Dick Morris Fox News: How Lack Of Data Use Caused His Exit

Impact

The use of data is beginning to have a profound impact on our lives.  

Fox News has axed Dick Morris, in large part because his election day predictions were mostly based on gut-feeling. By contrast, New York Times writer Nate Silver used his FiveThirtyEight blog to forecast the elections with hard data-crunching analysis, and predicted nearly all the elections correctly. 

An interesting comparison to the dichotomy of Morris and Silver is that of George W. Bush and Barack Obama. Bush, the "decider," was loved by some and reviled by others for going with his gut, and many of his decisions have still had grave impact for the U.S. five years later. Obama, on the other hand, likes to gather all information available before making a decision, and is viewed as a cool, analytical leader. Though Obama has been imperfect in some of his choices as president, he has not committed any of the glaring mistakes that are the hallmark of the Bush legacy, like the war in Iraq or the failed attempt at social security reform.

In a recent article for the New York Times, David Brooks described “data-ism,” or the use of data as a driving force for tackling problems, as becoming the new guiding light for people in the 21st century. 

“If you asked me to describe the rising philosophy of the day,” he writes, “I’d say it is data-ism. We now have the ability to gather huge amounts of data.” 

Even though Brooks views data-ism from a skeptical frame of mind, he cannot deny that this technological revolution is having a profound impact on how we view everything in our culture, from economics, to politics, to even sports. Look at how data (or the lack of its use) cost Dick Morris a job he had held for many years, and also his reputation as an astute predictor of political outcomes.

I would have to disagree with Brooks on the idea that data-ism is becoming a new philosophy, however. Instead, I think of data-ism as a new way of doing things that departs from philosophy and ideology. Indeed, Brooks mentions that the assumption surrounding data-ism is “that data is a transparent and reliable lens that allows us to filter out emotionalism and ideology.” But if I were to pick one philosophy that data-ism most fits in with, I would have to say it is that most anti-philosophical of philosophies: Pragmatism

Pragmatism is a school of thought that emerged in America during the 1870s, when German idealism was experiencing its high water mark. The German Idealism of Kant, Hegel, and Marx was profoundly unsettling to the founders of Pragmatism, C. S. Pierce and William James.

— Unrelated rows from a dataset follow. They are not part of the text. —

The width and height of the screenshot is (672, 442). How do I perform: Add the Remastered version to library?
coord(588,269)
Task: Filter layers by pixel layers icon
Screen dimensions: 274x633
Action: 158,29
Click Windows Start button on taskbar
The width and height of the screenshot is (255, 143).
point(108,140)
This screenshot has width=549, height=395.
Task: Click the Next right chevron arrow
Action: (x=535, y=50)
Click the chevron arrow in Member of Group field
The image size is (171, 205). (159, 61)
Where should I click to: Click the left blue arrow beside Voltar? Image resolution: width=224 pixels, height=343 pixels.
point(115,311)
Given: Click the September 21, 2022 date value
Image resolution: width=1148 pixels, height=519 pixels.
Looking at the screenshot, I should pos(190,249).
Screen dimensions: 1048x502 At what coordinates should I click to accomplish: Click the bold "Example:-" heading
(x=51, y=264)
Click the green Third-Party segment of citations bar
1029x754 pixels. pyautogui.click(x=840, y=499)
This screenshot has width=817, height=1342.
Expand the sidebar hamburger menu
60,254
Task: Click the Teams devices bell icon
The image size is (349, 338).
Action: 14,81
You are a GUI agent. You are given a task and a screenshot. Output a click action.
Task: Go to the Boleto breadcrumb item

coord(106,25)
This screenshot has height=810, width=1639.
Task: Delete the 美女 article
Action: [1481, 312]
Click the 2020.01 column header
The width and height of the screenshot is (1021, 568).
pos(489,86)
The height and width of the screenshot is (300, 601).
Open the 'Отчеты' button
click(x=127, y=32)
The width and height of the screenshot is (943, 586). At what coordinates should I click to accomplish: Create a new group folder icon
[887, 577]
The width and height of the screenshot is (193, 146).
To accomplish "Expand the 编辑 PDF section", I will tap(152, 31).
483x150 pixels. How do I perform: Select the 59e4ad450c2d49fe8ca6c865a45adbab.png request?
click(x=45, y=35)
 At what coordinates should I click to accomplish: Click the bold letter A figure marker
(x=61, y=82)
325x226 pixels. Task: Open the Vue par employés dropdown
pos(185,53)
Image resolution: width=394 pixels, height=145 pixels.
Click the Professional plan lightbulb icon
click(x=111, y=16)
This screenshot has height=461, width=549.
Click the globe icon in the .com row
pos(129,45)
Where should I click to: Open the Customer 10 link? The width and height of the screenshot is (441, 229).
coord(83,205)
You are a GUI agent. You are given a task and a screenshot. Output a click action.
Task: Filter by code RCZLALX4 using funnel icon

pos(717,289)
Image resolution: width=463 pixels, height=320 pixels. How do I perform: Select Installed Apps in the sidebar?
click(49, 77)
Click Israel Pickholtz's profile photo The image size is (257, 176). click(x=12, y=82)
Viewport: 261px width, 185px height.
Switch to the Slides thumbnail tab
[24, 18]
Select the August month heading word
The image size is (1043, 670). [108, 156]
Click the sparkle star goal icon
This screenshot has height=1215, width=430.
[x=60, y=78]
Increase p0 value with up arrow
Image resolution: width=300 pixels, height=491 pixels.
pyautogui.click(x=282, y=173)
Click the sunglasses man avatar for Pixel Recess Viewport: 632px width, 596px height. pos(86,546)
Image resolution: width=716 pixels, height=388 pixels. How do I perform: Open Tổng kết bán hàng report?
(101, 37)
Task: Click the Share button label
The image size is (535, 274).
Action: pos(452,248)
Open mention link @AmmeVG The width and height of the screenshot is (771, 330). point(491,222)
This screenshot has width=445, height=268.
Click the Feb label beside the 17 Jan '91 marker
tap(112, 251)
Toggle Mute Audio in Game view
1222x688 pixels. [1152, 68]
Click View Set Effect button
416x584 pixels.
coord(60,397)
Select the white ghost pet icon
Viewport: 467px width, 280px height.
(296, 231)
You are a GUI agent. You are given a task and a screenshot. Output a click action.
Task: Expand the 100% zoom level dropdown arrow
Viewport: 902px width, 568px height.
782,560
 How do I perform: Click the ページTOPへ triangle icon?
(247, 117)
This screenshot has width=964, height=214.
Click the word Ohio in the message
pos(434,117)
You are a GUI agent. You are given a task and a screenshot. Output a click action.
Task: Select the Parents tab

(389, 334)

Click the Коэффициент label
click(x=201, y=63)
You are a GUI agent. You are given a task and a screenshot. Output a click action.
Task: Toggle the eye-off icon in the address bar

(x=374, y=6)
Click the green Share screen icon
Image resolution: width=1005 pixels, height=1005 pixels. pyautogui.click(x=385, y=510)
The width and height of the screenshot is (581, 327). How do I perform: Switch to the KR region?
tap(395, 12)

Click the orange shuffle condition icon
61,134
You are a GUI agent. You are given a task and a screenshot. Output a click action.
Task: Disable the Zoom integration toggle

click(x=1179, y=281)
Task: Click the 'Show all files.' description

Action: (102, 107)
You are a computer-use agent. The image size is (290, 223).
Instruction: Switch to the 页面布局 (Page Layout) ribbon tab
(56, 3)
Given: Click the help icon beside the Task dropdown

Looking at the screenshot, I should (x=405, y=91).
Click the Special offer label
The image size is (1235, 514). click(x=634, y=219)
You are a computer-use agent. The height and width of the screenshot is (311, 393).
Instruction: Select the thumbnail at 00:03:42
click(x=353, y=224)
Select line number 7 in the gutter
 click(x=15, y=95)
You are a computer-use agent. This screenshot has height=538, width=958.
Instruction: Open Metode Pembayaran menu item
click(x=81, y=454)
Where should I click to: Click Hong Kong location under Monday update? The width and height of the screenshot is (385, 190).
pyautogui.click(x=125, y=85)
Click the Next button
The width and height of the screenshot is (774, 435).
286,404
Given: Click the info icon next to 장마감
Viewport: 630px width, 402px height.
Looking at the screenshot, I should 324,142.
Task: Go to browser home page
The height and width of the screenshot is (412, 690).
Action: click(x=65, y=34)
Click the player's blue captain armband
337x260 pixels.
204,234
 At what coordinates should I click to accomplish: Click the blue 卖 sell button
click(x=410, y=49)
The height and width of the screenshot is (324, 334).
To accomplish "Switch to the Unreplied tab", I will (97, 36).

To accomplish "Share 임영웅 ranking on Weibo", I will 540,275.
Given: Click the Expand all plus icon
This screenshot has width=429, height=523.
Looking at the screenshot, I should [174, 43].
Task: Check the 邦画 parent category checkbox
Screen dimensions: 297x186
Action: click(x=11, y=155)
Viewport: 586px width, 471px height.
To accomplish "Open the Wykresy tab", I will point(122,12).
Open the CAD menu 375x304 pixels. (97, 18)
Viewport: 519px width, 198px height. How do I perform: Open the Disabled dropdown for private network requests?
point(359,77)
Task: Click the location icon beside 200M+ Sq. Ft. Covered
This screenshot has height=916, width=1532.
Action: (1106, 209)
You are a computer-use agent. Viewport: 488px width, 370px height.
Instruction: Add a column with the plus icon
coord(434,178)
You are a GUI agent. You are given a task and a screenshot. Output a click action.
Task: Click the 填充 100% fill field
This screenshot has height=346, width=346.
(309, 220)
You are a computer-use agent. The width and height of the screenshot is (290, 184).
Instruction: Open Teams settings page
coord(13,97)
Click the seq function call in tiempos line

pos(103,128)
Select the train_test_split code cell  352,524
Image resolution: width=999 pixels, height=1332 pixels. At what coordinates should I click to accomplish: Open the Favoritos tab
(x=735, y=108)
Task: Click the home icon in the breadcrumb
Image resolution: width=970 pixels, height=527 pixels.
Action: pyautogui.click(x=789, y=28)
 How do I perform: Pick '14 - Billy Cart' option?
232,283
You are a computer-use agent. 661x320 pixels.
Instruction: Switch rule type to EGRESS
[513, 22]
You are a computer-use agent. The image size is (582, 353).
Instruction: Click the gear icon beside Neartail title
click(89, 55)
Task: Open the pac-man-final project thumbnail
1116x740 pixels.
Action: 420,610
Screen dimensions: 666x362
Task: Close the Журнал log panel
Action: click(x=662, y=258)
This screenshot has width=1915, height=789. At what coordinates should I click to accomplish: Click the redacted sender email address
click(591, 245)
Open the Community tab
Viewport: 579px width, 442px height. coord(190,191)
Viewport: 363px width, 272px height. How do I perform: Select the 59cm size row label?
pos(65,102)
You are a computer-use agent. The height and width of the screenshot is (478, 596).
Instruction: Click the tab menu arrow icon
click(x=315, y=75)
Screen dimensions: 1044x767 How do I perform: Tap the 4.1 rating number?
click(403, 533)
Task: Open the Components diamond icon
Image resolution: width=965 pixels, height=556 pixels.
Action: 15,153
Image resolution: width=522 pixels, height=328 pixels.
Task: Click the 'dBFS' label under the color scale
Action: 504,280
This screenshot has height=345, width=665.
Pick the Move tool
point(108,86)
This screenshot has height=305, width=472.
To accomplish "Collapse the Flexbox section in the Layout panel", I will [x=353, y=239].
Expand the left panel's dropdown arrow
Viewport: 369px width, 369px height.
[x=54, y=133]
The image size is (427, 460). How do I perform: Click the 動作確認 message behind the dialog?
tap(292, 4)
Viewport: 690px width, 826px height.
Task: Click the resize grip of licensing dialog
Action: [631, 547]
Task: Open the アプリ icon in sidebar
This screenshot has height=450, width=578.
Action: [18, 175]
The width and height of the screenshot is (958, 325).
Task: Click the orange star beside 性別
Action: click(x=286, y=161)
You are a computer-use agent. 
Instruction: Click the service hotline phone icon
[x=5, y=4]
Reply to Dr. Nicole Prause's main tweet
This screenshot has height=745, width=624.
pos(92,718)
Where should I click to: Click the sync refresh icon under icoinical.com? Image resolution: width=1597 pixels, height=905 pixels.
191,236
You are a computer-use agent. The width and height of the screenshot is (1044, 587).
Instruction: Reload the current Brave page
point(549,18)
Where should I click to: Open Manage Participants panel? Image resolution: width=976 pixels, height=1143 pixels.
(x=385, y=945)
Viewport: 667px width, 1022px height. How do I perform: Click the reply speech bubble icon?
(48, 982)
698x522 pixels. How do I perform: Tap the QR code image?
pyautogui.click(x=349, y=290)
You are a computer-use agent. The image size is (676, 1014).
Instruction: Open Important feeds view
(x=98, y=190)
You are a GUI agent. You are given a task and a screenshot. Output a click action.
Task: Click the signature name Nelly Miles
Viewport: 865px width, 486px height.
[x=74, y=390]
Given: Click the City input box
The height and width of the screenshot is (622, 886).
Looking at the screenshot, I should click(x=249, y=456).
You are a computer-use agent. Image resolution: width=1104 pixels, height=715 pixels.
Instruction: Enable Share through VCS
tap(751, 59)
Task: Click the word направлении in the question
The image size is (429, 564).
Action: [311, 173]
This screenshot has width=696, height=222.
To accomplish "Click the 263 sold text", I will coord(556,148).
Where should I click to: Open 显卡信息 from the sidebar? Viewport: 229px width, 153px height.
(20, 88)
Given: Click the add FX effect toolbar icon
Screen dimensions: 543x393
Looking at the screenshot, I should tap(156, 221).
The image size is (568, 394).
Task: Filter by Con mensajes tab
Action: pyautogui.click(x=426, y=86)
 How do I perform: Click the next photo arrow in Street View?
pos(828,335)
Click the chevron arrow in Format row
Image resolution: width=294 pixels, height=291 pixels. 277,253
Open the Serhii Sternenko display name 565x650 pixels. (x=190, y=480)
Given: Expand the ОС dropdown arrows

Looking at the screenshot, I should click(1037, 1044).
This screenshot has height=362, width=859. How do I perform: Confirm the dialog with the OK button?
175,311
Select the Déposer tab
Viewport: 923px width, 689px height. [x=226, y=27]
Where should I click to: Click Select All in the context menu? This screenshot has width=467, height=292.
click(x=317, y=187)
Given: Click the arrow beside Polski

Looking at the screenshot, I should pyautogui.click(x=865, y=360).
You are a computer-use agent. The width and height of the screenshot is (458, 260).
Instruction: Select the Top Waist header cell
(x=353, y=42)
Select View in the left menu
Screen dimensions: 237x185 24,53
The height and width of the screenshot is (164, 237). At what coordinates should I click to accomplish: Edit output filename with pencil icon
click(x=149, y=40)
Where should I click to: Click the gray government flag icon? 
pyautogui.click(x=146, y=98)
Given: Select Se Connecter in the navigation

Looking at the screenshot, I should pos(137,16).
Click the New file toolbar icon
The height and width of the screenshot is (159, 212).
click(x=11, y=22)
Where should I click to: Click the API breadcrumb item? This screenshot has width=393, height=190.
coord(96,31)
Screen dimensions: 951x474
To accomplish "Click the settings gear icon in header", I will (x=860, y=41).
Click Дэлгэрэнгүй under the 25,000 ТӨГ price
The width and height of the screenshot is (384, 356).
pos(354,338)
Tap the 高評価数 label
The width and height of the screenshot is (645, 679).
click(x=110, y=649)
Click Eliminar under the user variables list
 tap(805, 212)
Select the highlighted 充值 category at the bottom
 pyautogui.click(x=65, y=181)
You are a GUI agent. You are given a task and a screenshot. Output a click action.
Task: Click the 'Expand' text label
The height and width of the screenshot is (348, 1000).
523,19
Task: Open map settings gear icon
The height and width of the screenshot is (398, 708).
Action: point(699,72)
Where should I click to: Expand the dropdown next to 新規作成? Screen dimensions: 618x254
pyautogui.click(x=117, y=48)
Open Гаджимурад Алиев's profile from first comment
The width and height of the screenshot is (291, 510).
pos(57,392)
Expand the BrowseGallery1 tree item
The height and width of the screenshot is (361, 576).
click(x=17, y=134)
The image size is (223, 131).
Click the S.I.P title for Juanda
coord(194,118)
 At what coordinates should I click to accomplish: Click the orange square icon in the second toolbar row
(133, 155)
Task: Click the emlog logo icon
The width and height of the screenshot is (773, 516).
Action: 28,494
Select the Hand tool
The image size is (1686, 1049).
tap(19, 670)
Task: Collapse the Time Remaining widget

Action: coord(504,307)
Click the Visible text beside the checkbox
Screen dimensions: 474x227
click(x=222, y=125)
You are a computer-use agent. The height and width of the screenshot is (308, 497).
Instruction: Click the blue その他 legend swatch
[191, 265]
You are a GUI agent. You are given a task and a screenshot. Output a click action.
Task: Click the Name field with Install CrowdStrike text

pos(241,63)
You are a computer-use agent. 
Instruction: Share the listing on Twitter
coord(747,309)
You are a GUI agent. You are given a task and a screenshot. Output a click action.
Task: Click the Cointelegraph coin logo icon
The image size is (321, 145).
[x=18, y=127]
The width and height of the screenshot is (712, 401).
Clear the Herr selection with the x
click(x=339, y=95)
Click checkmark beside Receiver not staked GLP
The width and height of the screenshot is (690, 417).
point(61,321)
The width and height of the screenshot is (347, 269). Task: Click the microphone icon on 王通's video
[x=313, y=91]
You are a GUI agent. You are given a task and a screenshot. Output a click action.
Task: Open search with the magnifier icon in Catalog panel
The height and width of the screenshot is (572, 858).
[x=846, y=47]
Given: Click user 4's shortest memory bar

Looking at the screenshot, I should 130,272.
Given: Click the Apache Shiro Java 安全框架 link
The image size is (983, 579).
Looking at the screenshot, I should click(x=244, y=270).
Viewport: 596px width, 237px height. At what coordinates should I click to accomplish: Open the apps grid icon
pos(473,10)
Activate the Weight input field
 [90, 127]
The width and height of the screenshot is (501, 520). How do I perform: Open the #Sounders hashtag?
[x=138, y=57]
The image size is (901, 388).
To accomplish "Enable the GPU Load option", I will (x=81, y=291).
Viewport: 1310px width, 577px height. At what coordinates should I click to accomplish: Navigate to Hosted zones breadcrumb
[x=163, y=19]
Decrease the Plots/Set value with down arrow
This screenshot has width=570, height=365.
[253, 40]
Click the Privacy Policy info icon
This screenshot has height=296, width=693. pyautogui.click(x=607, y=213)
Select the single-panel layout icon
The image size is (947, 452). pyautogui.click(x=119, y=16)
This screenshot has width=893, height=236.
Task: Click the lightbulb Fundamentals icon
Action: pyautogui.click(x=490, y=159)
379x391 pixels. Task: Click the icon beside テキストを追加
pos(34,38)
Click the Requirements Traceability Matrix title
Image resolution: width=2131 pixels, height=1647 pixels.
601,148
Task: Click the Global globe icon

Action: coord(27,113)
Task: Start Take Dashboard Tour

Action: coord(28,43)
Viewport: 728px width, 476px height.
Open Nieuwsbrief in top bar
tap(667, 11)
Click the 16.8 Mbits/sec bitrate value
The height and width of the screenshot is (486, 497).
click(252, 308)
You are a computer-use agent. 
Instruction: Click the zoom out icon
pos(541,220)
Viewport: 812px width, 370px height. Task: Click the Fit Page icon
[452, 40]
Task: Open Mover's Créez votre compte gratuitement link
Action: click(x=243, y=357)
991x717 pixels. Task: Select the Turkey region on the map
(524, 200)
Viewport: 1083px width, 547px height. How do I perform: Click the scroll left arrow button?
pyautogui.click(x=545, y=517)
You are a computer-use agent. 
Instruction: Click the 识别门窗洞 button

The rationalism and strict adherence to formal precepts of Idealism was starkly against an empiricist strain of thought for which Pierce and James were trying to advocate.  Pejoratively referred to as the philosophy where “the ends justify the means,” Pragmatism sought to raise above stringent logic the unabashed claim that objectives were more important than the manner in which you reach them. “Consider the practical effects of the objects of your conception,” Pierce said in 1878. “Then, your conception of those effects is the whole of your conception of the object.” This statement has often been referred to as the pragmatic maxim, and who could argue with that? It basically says the effects of something are more important than the thing in itself, which would have made Kant turn in his grave.

Data-ism fits nicely within the philosophy of pragmatism because the hope of data-ism is that we can use data to cut through ideological debate and solve problems in the best manner possible.  With data-ism, it doesn’t matter if you’re a liberal like Silver and Obama or a conservative like Morris and Bush; if something doesn’t work according to the data, then it doesn’t work, pure and simple.  Data-ism is a new science that will have profound influence in politics, just as pragmatism, which drew inspiration from scientific breakthroughs in biology during the 1800’s, had a profound influence on politicians during the Gilded Age, when progress and reaching objectives were put on a pedestal above the human condition. 

It is interesting how data, which is becoming something of an obsession in the American mind today (except at Fox News, apparently), pairs nicely with Pragmatism, that uniquely American philosophical strain. Americans have always been viewed as a people who get stuff done, and think of new and innovative ways of achieving results. Pragmatism is the philosophy of the American way of life; data-ism will become its science in the 21st century.